Hanhimäki’s book has been overtaken by the Freedom of Information release in 2004 of tapes and documents from the Nixon White House. These confirm the accuracy of what Nixon himself called ‘the madman theory’, an attempt to generate enough fear to persuade Moscow and Beijing that he was about to use nuclear weapons in Vietnam and that they should press Hanoi for an early end to the war. In ‘Operation Giant Lance’, not mentioned in The Flawed Architect, nuclear armed B52 bombers were regularly flying near the Soviet Union’s airspace in 1969. Johnson’s strategy in Vietnam had emphasised predictability, a steady, inevitable escalation of military force. Nixon opted for uncertainty, to keep the enemy guessing, unable to predict how or where the next blow would land, if at all. Nixon, with Kissinger’s support, ordered saturation bombing of Cambodia and Laos, in a campaign that was kept secret from Congress and the American public, and went on for years. Its direct result was to create the opportunity for Pol Pot’s Khmer Rouge and his genocidal seizure of power.

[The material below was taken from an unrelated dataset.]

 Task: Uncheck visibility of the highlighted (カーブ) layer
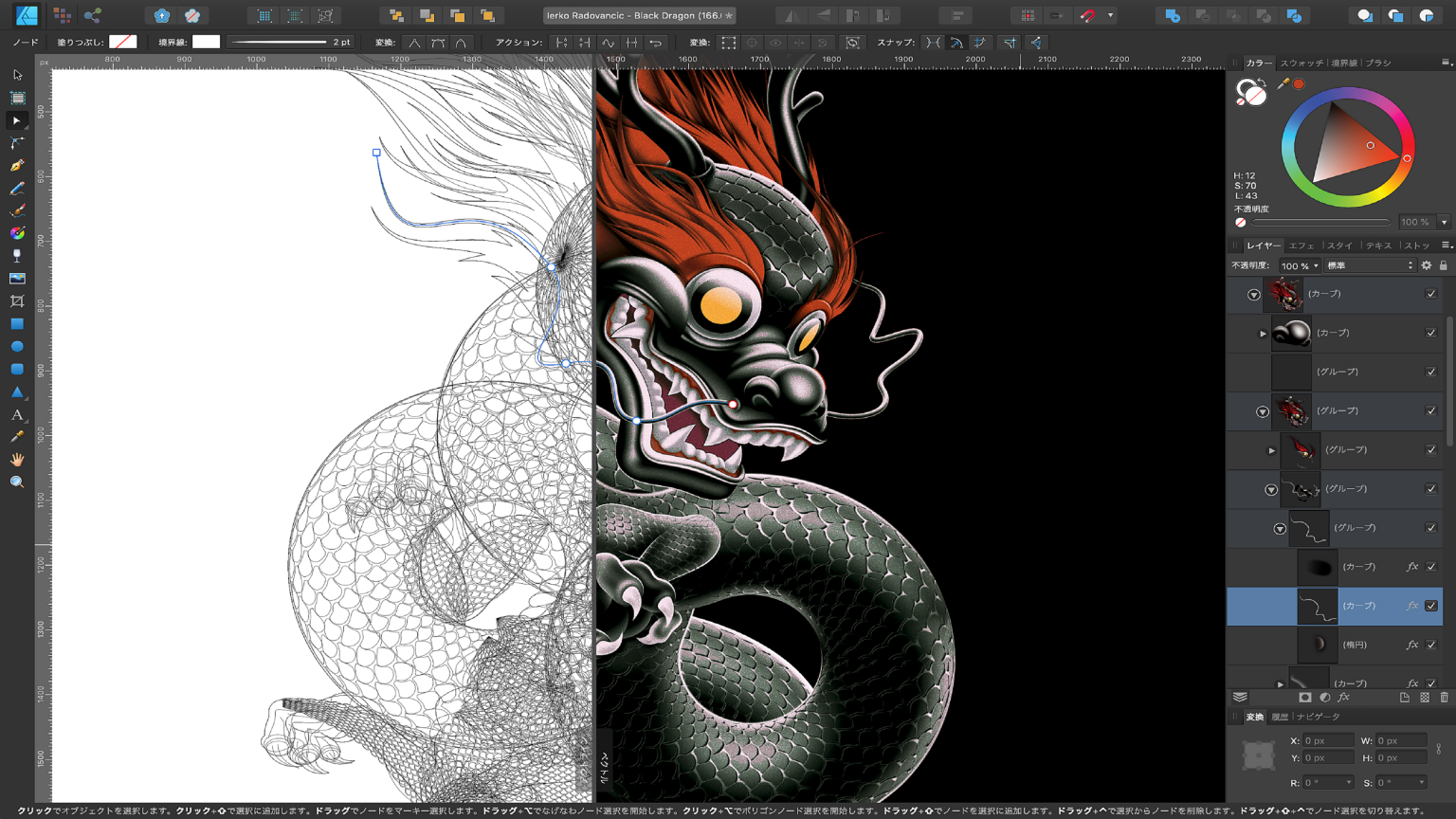point(1430,606)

Covert American support of the coup against Salvador Allende in Chile (September 1973), which resulted in two decades of authoritarian rule by Augusto Pinochet, is another dark page in Kissinger’s record. So was his (and Ford’s) endorsement of Indonesian President Suharto’s invasion of East Timor in 1975, apparently a last reliance on ‘the domino theory’, where Indonesia was seen as reliably anti-communist and East Timor as a potential Cuba.

Kissinger’s record came under sustained attack by Seymour Hersh in The Price of Power (1983) and Christopher Hitchens in The Trial of Henry Kissinger (2001). Hanhimäki agrees that Kissinger is guilty as charged, but puts in a plea for leniency. He concludes: ‘Kissinger’s actions were, perhaps, mere symptoms of a warped mentality that devalued human life and allowed policy makers to make [sic] numerous costly decisions in the name of national security and a global struggle against communism.’

The spirit of Kissinger is still abroad in Washington: not in the State Department, to be sure; he is not exactly a fundamentalist or an unreconstructed neocon. But the brutality of realpolitik and the pressure to make decisions on the run are major elements with Bush’s White House advisers, many of whom worked for Kissinger in an earlier life.